(Dataset):
+---+

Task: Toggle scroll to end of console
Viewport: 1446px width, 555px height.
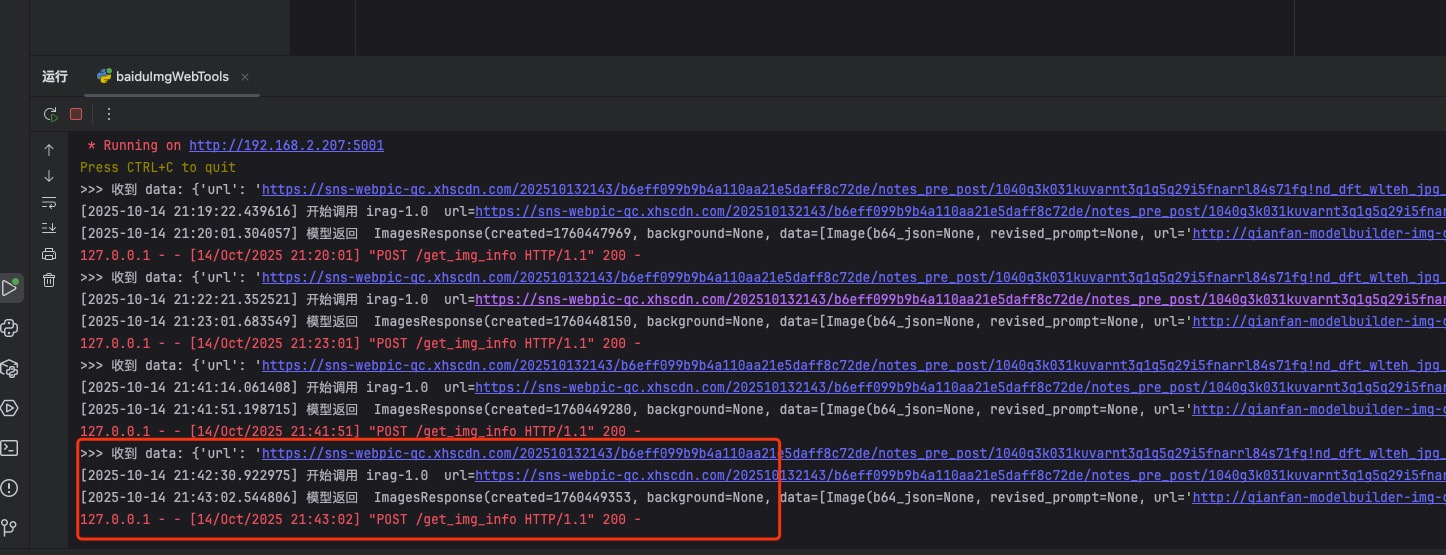Action: point(49,228)
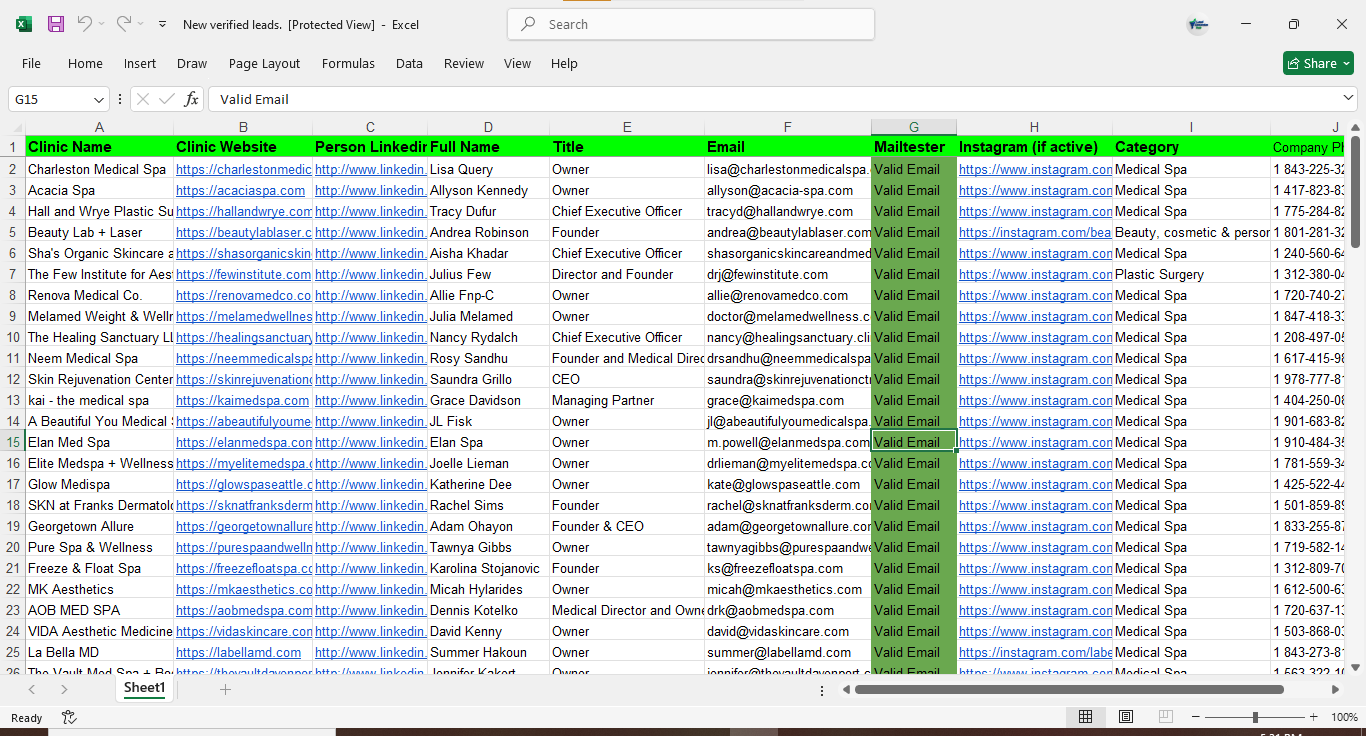This screenshot has width=1366, height=736.
Task: Click the zoom slider handle
Action: click(x=1255, y=717)
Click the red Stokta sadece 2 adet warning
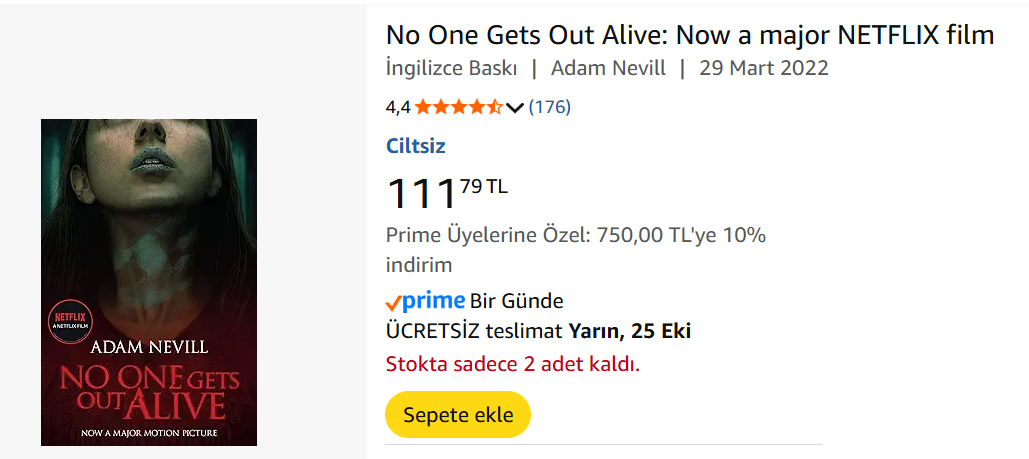1029x459 pixels. coord(512,363)
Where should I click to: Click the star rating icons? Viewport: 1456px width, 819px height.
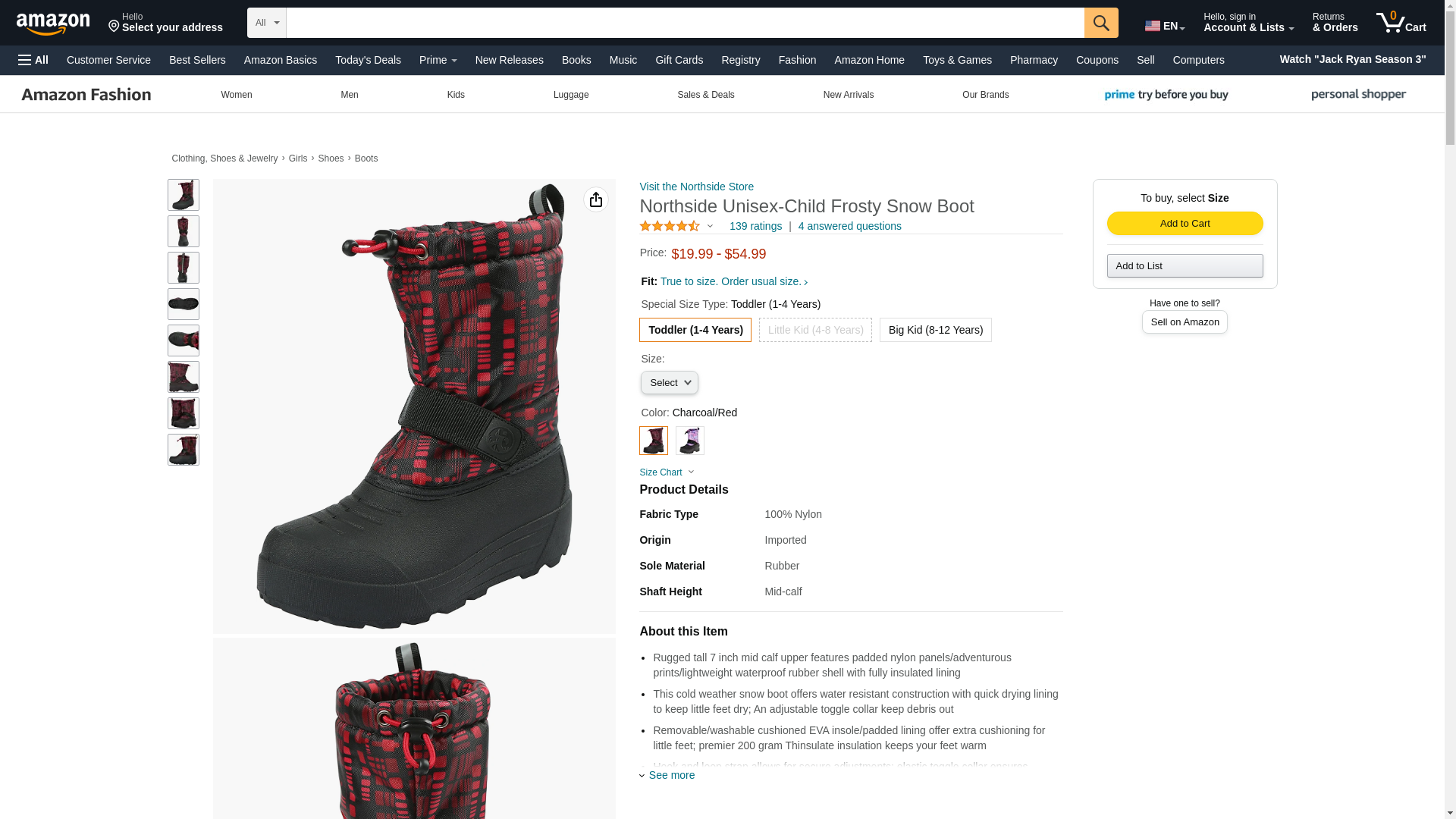tap(670, 226)
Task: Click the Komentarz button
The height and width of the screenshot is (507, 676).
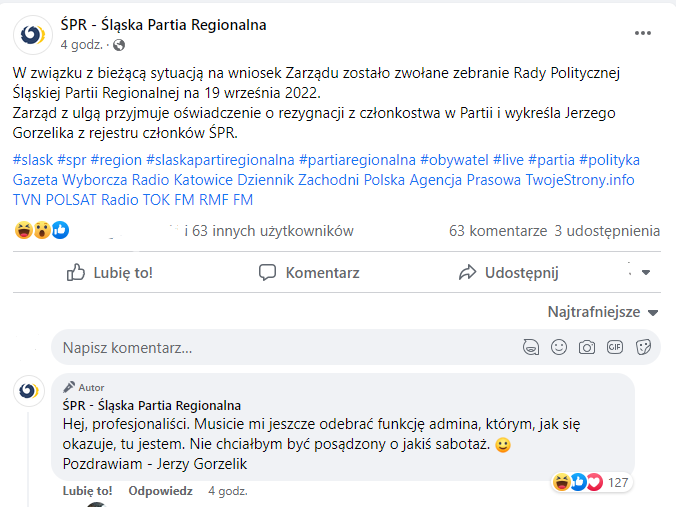Action: pyautogui.click(x=309, y=272)
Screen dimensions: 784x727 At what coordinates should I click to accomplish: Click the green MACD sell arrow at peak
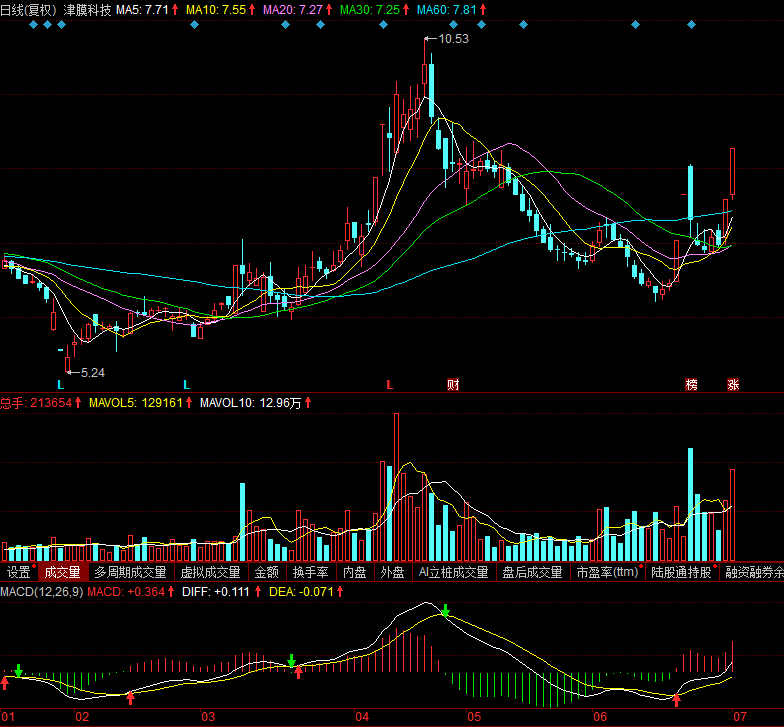pos(446,609)
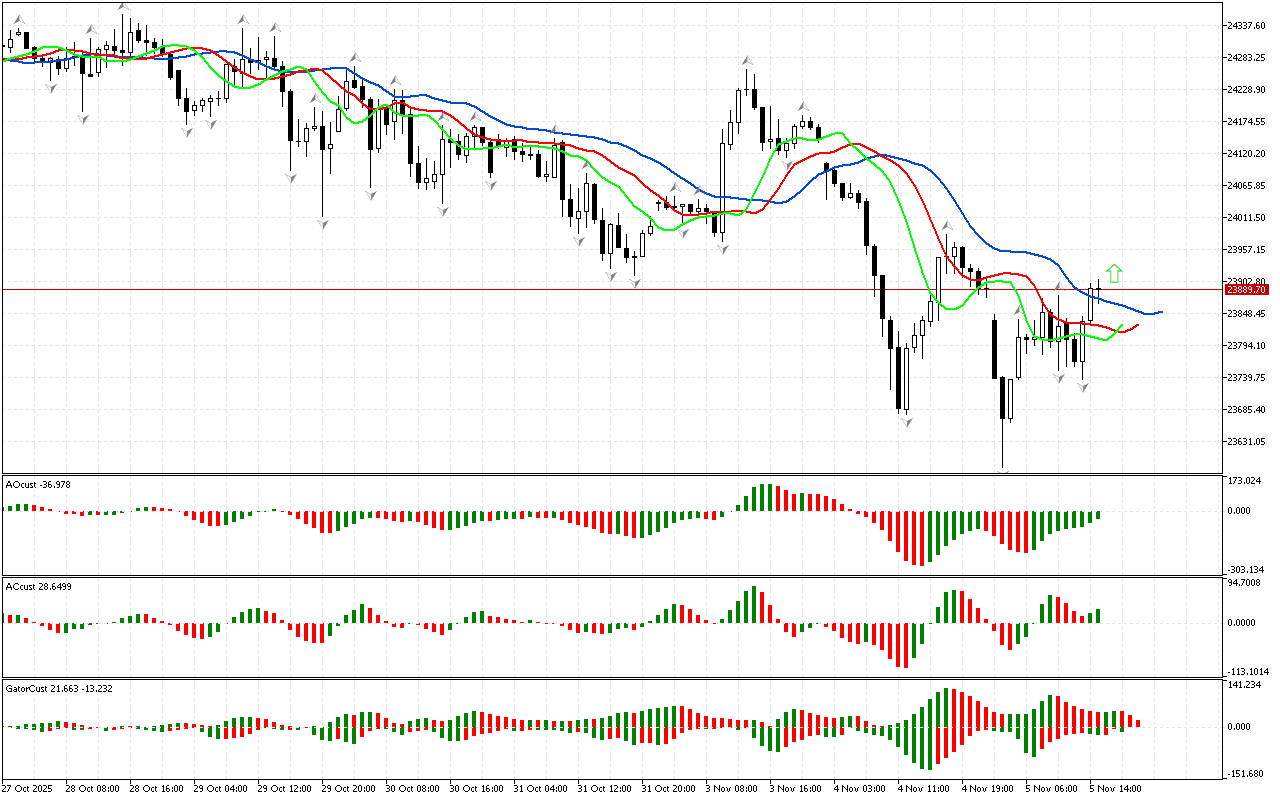Click the GatorCust indicator label
Image resolution: width=1280 pixels, height=800 pixels.
point(45,689)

+---+

(What the exercise asks): What you return should be all of the material above, exactly, and none of its pictures.

(Task result):
Task: Toggle scroll to end of console
Viewport: 1446px width, 555px height.
Action: point(49,228)
This screenshot has width=1366, height=736.
Task: Click the zoom slider handle
Action: click(x=1255, y=717)
Click the red Stokta sadece 2 adet warning
1029x459 pixels. coord(512,363)
Where should I click to: Click the star rating icons? Viewport: 1456px width, 819px height.
tap(670, 226)
Task: Click the Komentarz button
The height and width of the screenshot is (507, 676).
Action: pyautogui.click(x=309, y=272)
Screen dimensions: 784x727 At what coordinates should I click to accomplish: Click the green MACD sell arrow at peak
pos(446,609)
Click the GatorCust indicator label
Image resolution: width=1280 pixels, height=800 pixels.
point(45,689)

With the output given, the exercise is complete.